Your instructions >> From the listing below, copy each line that contains the word "slider".

Record extracts >>

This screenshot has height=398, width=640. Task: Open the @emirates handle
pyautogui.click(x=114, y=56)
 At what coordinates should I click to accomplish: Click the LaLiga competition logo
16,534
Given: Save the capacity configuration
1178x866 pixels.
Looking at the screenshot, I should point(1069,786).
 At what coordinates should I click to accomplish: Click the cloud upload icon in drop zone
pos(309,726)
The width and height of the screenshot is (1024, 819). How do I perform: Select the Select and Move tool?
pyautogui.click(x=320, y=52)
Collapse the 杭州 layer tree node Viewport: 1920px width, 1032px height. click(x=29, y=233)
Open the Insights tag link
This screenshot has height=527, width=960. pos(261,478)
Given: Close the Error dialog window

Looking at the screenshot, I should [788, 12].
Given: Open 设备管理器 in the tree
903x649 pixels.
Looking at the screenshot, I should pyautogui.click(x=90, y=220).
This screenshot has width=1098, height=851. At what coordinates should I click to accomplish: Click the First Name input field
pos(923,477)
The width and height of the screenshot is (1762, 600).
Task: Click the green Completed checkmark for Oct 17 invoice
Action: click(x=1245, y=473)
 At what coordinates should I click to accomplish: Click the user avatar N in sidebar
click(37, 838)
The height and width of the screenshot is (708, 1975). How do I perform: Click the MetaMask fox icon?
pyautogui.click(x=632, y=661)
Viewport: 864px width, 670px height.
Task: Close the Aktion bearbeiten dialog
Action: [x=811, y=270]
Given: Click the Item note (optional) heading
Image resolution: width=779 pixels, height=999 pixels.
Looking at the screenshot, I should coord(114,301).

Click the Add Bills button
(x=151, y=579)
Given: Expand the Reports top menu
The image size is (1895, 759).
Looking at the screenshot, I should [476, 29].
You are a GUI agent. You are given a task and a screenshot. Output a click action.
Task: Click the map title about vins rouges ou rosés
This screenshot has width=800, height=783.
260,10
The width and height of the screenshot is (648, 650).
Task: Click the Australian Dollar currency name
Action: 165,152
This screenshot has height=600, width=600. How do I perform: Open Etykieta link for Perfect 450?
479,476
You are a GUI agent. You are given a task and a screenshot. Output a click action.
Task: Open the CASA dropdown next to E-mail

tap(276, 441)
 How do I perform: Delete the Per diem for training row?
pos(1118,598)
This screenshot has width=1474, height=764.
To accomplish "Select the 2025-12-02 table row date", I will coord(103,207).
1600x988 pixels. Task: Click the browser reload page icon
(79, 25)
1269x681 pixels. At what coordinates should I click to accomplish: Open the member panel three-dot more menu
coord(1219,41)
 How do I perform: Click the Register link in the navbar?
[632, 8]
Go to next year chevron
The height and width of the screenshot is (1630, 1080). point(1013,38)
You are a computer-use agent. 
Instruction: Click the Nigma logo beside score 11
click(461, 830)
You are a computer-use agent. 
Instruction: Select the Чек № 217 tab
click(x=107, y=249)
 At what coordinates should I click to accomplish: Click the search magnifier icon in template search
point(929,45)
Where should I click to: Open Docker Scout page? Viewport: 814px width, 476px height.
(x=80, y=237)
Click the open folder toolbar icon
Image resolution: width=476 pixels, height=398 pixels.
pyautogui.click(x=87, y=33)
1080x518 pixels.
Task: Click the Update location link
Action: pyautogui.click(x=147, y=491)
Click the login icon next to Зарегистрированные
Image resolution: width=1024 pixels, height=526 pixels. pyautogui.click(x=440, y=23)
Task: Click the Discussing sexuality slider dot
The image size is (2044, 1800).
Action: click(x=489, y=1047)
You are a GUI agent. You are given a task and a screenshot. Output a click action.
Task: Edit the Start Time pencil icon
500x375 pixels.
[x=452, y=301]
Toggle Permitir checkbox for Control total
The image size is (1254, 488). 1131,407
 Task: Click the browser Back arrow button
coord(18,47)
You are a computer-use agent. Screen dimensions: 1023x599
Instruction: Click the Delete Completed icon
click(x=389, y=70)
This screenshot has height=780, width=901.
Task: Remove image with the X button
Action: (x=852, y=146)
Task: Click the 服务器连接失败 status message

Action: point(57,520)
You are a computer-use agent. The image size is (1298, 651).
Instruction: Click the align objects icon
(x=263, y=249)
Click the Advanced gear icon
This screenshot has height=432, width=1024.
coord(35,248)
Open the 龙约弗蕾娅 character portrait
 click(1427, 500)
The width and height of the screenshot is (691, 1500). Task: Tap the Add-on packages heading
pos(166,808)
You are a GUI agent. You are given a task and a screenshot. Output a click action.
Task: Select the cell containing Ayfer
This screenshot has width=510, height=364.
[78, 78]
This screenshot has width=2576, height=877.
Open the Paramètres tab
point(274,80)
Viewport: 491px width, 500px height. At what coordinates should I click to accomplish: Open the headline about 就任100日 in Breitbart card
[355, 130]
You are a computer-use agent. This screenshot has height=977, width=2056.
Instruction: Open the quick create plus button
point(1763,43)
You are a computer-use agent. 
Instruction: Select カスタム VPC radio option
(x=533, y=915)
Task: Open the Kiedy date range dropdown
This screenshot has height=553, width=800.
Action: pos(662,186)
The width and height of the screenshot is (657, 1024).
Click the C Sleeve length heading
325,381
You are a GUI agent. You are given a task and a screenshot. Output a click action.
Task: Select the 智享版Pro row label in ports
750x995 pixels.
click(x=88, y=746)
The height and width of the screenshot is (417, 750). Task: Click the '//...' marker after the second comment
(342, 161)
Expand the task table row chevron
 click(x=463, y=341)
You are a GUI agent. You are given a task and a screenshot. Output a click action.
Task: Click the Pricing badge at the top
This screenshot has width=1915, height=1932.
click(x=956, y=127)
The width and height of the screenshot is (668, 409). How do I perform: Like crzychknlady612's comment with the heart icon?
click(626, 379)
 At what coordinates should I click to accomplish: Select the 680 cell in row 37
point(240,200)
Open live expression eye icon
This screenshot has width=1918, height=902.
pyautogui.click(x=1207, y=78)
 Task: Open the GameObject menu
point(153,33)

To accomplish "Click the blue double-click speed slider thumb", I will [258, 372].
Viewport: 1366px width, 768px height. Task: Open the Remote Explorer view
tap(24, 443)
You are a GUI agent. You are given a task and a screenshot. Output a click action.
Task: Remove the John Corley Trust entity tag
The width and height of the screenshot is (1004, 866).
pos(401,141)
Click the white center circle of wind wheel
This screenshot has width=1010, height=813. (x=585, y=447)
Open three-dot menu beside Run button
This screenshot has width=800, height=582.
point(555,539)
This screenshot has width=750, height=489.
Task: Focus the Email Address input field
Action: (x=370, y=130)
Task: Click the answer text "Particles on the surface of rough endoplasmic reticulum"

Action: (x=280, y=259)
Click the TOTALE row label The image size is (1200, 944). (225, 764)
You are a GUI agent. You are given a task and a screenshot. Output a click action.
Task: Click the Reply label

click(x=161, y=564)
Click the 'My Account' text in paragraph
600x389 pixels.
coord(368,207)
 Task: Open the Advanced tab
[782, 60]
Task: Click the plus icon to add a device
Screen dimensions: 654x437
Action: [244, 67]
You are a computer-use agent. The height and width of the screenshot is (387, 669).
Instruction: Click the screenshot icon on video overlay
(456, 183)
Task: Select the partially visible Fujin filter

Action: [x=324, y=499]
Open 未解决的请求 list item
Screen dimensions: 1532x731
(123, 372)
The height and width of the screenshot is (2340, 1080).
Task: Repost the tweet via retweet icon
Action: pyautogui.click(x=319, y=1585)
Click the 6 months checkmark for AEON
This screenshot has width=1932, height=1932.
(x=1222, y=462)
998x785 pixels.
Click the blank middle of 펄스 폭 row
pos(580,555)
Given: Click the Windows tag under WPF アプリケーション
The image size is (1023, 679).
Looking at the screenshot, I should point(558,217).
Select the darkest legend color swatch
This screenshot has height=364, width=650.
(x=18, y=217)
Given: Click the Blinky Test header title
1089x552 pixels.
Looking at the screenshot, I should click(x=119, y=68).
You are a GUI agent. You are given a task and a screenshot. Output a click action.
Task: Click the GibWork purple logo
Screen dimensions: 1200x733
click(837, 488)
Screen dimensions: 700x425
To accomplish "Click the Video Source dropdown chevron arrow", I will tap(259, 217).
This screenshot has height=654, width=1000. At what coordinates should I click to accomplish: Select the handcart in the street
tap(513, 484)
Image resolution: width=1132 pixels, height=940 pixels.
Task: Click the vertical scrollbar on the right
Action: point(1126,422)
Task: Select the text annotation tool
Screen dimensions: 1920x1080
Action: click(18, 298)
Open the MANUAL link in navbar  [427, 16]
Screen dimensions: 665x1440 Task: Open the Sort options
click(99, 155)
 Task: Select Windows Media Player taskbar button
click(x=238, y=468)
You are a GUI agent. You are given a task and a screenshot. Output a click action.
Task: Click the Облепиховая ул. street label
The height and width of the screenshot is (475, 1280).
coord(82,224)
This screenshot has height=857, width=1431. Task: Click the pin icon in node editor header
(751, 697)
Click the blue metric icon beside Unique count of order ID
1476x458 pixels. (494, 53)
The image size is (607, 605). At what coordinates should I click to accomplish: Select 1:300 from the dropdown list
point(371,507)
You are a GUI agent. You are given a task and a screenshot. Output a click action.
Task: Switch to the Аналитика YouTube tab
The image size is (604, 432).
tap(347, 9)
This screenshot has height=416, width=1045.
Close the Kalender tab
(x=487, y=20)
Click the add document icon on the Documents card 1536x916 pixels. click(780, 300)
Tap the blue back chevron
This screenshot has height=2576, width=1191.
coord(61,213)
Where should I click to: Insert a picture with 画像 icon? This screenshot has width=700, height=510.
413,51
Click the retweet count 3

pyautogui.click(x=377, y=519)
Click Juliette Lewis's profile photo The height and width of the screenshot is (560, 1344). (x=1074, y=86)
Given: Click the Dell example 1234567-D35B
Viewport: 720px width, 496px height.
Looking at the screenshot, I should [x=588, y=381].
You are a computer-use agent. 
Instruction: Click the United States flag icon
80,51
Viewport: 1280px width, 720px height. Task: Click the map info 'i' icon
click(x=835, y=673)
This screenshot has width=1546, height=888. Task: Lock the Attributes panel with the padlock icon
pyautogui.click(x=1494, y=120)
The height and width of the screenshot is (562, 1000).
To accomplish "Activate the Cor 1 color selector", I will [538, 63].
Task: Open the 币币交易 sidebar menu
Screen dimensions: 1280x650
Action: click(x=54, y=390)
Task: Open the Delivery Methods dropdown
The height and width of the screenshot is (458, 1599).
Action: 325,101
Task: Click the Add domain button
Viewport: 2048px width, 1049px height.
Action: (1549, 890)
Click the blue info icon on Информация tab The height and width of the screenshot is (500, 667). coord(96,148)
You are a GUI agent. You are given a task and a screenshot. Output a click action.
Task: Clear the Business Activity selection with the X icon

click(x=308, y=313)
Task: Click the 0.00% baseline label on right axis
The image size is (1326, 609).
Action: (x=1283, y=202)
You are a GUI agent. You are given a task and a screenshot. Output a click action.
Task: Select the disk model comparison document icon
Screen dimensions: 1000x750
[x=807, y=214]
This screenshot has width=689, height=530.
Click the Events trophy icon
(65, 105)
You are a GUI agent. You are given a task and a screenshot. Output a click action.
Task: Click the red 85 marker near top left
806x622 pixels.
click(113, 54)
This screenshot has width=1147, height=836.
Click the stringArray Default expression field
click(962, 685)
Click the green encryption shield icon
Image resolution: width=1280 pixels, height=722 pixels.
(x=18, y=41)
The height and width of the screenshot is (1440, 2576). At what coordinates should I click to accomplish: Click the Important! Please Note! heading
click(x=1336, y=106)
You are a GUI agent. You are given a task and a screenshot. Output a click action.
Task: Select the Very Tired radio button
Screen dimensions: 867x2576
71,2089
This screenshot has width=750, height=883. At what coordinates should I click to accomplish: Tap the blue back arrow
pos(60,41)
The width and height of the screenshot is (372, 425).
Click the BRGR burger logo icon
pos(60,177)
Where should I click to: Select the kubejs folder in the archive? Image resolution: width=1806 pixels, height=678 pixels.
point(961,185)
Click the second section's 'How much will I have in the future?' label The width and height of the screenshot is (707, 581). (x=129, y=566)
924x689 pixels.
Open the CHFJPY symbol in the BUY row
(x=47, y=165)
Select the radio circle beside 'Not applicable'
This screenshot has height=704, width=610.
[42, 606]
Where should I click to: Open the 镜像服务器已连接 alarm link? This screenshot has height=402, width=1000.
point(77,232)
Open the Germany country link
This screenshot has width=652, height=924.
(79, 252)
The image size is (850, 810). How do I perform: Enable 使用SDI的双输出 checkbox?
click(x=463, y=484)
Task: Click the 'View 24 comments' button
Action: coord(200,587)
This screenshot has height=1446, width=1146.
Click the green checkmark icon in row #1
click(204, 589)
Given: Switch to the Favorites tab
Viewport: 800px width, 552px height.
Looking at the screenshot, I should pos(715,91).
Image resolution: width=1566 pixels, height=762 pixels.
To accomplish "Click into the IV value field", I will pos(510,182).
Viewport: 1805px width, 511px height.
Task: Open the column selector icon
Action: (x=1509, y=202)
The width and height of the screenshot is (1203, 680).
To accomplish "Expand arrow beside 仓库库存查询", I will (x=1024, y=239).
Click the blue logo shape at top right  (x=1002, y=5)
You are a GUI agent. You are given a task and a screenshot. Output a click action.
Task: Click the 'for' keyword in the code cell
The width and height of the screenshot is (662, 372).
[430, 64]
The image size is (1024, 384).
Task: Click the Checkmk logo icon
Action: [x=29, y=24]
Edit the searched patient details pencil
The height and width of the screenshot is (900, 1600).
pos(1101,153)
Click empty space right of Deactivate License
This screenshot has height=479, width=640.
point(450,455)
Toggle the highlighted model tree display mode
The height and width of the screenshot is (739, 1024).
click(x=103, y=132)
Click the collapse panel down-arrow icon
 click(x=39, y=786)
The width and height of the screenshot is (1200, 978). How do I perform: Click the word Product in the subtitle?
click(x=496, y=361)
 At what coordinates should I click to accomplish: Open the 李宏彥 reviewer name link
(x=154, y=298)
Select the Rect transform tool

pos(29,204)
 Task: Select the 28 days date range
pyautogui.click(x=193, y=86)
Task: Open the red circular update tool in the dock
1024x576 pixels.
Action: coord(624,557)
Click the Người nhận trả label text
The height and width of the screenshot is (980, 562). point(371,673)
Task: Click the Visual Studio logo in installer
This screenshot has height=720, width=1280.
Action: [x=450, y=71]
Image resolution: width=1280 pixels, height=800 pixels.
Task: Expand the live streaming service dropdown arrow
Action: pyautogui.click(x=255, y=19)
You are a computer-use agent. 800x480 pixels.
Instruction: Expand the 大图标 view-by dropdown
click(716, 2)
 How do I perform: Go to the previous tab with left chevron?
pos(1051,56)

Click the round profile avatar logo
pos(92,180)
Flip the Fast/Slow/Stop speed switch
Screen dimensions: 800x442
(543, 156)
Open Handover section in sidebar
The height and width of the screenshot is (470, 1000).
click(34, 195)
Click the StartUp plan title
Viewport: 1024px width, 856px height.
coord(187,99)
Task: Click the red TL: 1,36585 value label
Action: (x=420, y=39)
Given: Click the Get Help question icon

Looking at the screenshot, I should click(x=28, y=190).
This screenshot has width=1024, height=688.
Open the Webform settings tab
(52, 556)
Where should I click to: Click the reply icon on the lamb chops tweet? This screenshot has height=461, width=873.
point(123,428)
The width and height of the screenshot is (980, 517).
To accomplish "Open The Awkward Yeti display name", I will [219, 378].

Output below >>
Task: Click the Discussing sexuality slider dot
To accomplish "Click the blue double-click speed slider thumb", I will [258, 372].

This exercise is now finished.